Dataset records »
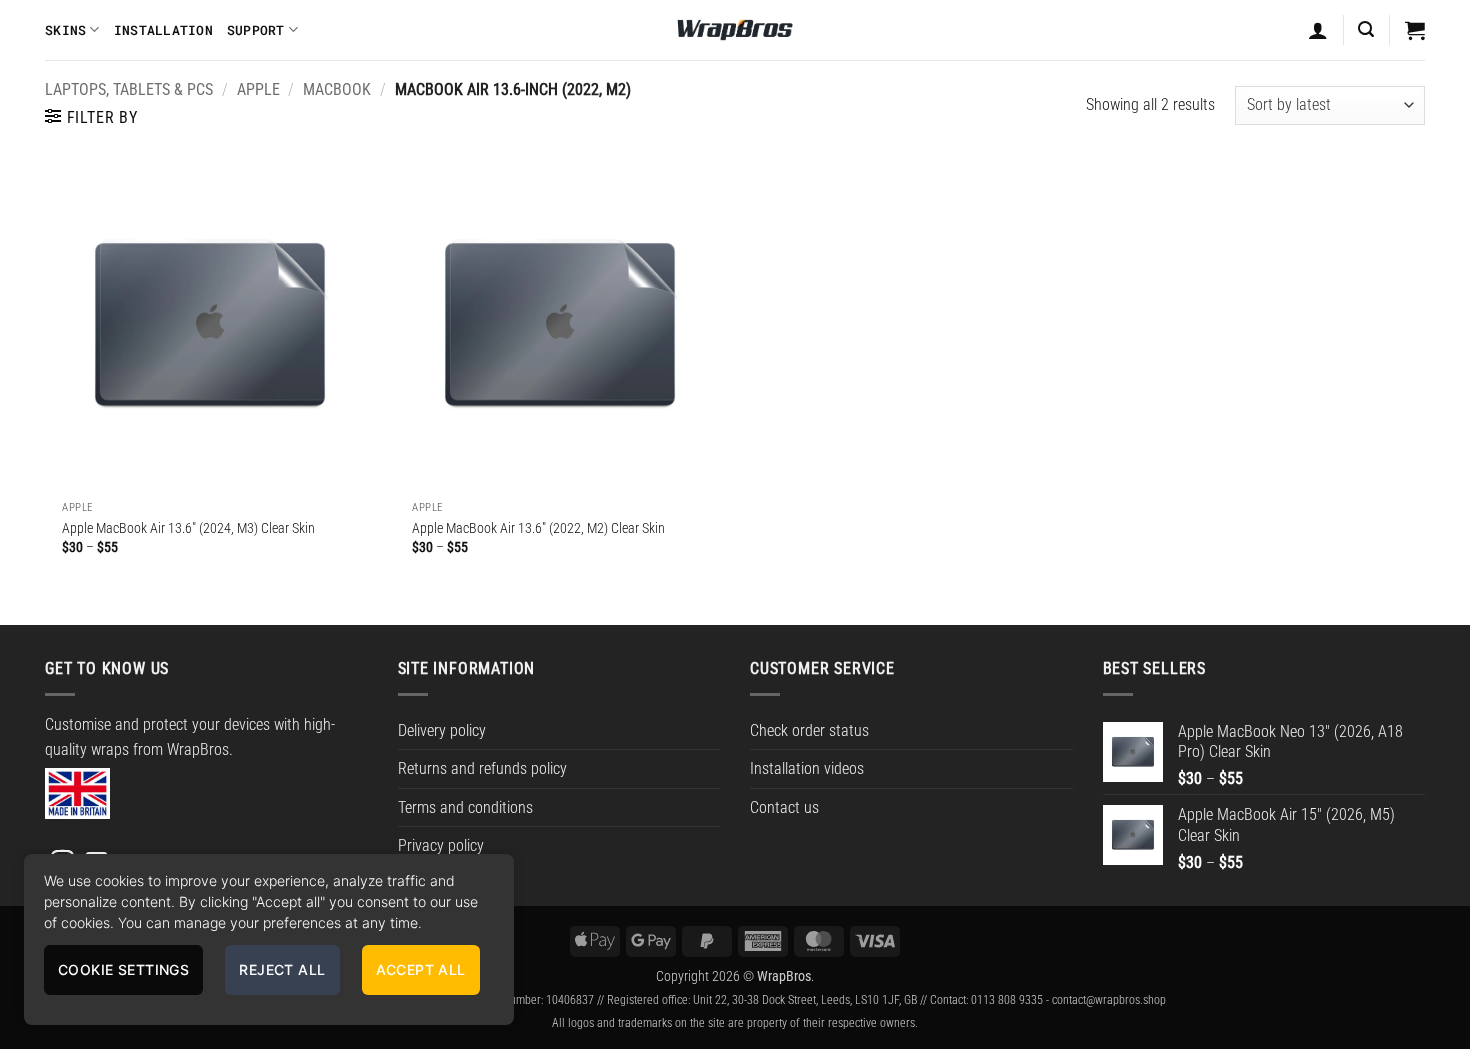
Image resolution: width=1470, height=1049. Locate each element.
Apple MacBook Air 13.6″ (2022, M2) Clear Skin (538, 528)
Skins (65, 30)
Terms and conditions (465, 807)
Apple (258, 89)
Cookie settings (123, 969)
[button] (1366, 29)
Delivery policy (442, 730)
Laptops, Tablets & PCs (129, 89)
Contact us (784, 807)
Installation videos (807, 768)
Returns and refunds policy (482, 768)
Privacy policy (441, 845)
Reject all (282, 969)
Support (256, 30)
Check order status (809, 730)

What is needed »
Gather each line of the listing containing the word "policy" and show it.

Task solution »
Delivery policy (442, 730)
Returns and refunds policy (482, 768)
Privacy policy (441, 845)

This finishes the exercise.